● Task to carry out: Recast the records below, from their first line through the line holding "Expand the 打印(P)" inclusive, as a Markdown table with two columns, Row and Line. Give each line its own numbered row and leave out blank lines.

[Interface element records]

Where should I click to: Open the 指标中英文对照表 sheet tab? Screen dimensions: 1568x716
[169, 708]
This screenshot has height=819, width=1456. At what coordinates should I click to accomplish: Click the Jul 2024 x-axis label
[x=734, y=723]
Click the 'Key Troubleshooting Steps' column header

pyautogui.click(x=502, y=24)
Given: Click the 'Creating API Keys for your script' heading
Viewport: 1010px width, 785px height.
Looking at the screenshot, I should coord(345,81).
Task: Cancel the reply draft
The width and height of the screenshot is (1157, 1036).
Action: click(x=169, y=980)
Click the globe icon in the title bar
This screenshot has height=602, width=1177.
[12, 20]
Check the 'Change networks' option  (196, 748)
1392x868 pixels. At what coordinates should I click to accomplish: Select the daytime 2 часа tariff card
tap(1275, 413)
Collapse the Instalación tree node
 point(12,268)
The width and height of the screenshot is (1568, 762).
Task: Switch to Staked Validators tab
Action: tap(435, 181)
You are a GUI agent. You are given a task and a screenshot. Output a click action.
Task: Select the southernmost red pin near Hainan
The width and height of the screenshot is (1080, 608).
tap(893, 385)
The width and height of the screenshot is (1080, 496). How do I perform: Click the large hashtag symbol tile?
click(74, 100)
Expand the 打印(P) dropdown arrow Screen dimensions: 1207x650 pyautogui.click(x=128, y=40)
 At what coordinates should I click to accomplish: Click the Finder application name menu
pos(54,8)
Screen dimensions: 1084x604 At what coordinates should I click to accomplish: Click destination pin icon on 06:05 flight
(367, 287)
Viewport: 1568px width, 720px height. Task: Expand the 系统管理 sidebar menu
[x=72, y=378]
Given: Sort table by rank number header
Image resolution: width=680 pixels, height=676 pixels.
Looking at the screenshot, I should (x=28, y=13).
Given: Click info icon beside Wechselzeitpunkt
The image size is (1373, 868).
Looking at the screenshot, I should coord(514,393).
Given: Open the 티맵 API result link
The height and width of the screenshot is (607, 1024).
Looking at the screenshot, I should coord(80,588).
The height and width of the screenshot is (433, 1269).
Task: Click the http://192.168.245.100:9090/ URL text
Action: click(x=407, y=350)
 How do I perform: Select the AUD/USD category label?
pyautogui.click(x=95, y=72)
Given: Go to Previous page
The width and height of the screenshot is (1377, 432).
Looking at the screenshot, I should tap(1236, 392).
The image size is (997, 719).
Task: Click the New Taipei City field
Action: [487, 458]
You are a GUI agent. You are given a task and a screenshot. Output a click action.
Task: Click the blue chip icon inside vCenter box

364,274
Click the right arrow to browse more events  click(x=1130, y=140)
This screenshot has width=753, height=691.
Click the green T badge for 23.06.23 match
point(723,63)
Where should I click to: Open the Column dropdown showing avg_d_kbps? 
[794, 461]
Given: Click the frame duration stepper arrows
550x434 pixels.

● Task response:
| Row | Line |
|---|---|
| 1 | Where should I click to: Open the 指标中英文对照表 sheet tab? Screen dimensions: 1568x716 |
| 2 | [169, 708] |
| 3 | This screenshot has height=819, width=1456. At what coordinates should I click to accomplish: Click the Jul 2024 x-axis label |
| 4 | [x=734, y=723] |
| 5 | Click the 'Key Troubleshooting Steps' column header |
| 6 | pyautogui.click(x=502, y=24) |
| 7 | Given: Click the 'Creating API Keys for your script' heading |
| 8 | Viewport: 1010px width, 785px height. |
| 9 | Looking at the screenshot, I should coord(345,81). |
| 10 | Task: Cancel the reply draft |
| 11 | The width and height of the screenshot is (1157, 1036). |
| 12 | Action: click(x=169, y=980) |
| 13 | Click the globe icon in the title bar |
| 14 | This screenshot has height=602, width=1177. |
| 15 | [12, 20] |
| 16 | Check the 'Change networks' option  (196, 748) |
| 17 | 1392x868 pixels. At what coordinates should I click to accomplish: Select the daytime 2 часа tariff card |
| 18 | tap(1275, 413) |
| 19 | Collapse the Instalación tree node |
| 20 |  point(12,268) |
| 21 | The width and height of the screenshot is (1568, 762). |
| 22 | Task: Switch to Staked Validators tab |
| 23 | Action: tap(435, 181) |
| 24 | You are a GUI agent. You are given a task and a screenshot. Output a click action. |
| 25 | Task: Select the southernmost red pin near Hainan |
| 26 | The width and height of the screenshot is (1080, 608). |
| 27 | tap(893, 385) |
| 28 | The width and height of the screenshot is (1080, 496). How do I perform: Click the large hashtag symbol tile? |
| 29 | click(74, 100) |
| 30 | Expand the 打印(P) dropdown arrow Screen dimensions: 1207x650 pyautogui.click(x=128, y=40) |